Given U.S. President Donald Trump’s affinity for golf, engaging in the game is advantageous for a diplomat. Canadian Ambassador David MacNaughton, an avid player, has golfed with some prominent lawmakers. But has he ever strolled the fairways, he was asked, with the big cheese himself, the cantankerous leader of the free world?

“I was supposed to play with him,” he responded.

How’s that?

One day last year his friend the Australian ambassador, a guy called Joe Hockey, excitedly told Mr. MacNaughton he had a big game lined up for them at the Trump course across the river in Virginia. “Be there at 12:45 p.m. tomorrow.” The Canadian envoy begged off. Other commitments, he told him. Joe Hockey pressed him further but the response was still negative.

“Okay. Your loss.”

Next day at 12:45 p.m., Mr. MacNaughton got a text message from his Aussie friend. He was on the first tee with Mick Mulvaney, the then-budget director, and also with Mr. Trump. Too bad you couldn’t make it!

Mr. MacNaughton, as could be imagined, felt the blood draining from his arteries. He was mad as hell that he hadn’t been told the game would be with the President.

For shank diplomacy, it ranked high on the charts. It’s a good thing, at least, that Mr. MacNaughton has other Trump family contacts, one being his son-in-law Jared Kushner. Not just any son-in-law, the tall, lean 38 year old, dismissed initially as being in over his head, an example of nepotism run amok, has ascended the White House pecking order to the point where he’s now regarded as the second most powerful figure in there.

Mr. MacNaughton got to know him during NAFTA renegotiations. Not only did Mr. Kushner take part, he was pivotal. He brought clout to the table.

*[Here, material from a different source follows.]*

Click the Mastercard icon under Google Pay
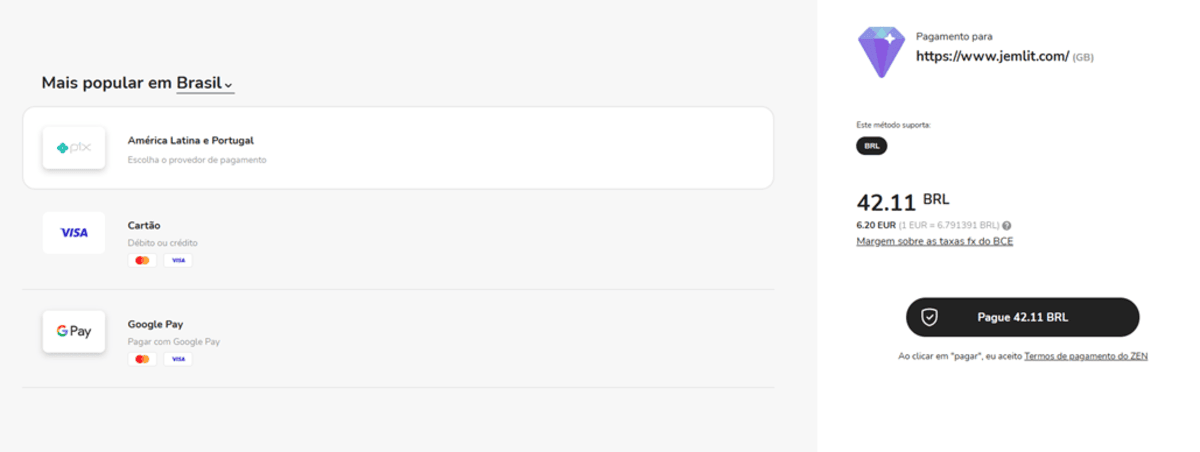 142,359
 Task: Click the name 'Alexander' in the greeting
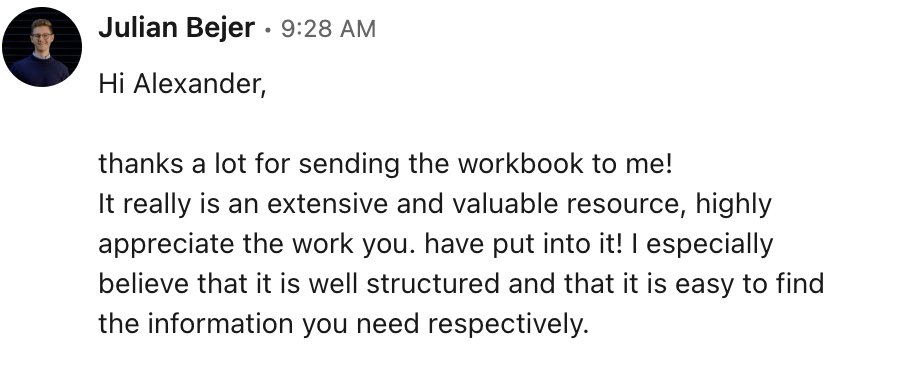(x=197, y=85)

He was more flexible than other American negotiators. And most important, everyone knew to whom he was reporting at day’s end.

Looking back on the negotiations, Mr. MacNaughton paid him quite the compliment. "Without Jared Kushner,” he said over dinner this week, “we would not have had a trade deal.”

The President’s son-in-law has become Canada’s main man at the White House, our key contact and best hope for getting a rocky bilateral relationship back on track. Last week, Mr. MacNaughton, who has dined at the Kushner residence, called him to say he had a host of issues to discuss. He was ushered in for a lengthy session during which one big topic was Arctic sovereignty. The Russians are mobilizing, beefing up their presence, he told Mr. Kushner. Sovereignty with U.S. help has to be reasserted.

Normally that would be an issue for the State Department. But Secretary of State Mike Pompeo has shown little interest in Canada. Too much else on his plate.

Help from Mr. Kushner, however, has only gone so far. Where is he on major issues such as Mr. Trump’s steel and aluminum tariffs, which have yet to be lifted despite Ottawa’s repeated pleas? They currently stand in the way of ratification of the USMCA trade deal.

U.S. trade negotiator Robert Lighthizer’s temper boiled over recently when news reports appeared citing Mr. MacNaughton saying that “more out of sadness than anger” Ottawa might have to impose more retaliatory tariffs.

Mr. Lighthizer subsequently confronted the ambassador saying he’d better realize that “more out of anger than sadness,” he would hit back real hard at Canada if that happened. A commonly used expletive frequently made its way into the discussions.

Another pressing issue is China, which is currently detaining Canadian citizens. This is very likely a result of Washington’s request that Canadian authorities arrest a Huawei Technologies executive. The U.S. is close to terms on a trade deal with Beijing. If that happens without resolution of the detainees issue, Mr. MacNaughton has warned Mr. Kushner and others that it will be a travesty.

Prime Minister Justin Trudeau hasn’t spoken with Mr. Trump for a few weeks but there is no bad blood, the ambassador says. During the SNC-Lavalin controversy, he noted, the President displayed some friendship toward the Prime Minister, calling him to offer words of encouragement.

The coming weeks are critical to relations. Mr. Trump wants the trade deal ratified. With an election looming, Mr. Trudeau needs it even more. He needs the tariffs removed, he wants the China tensions settled. It means his ambassador better be knocking on Jared Kushner’s door. Many times.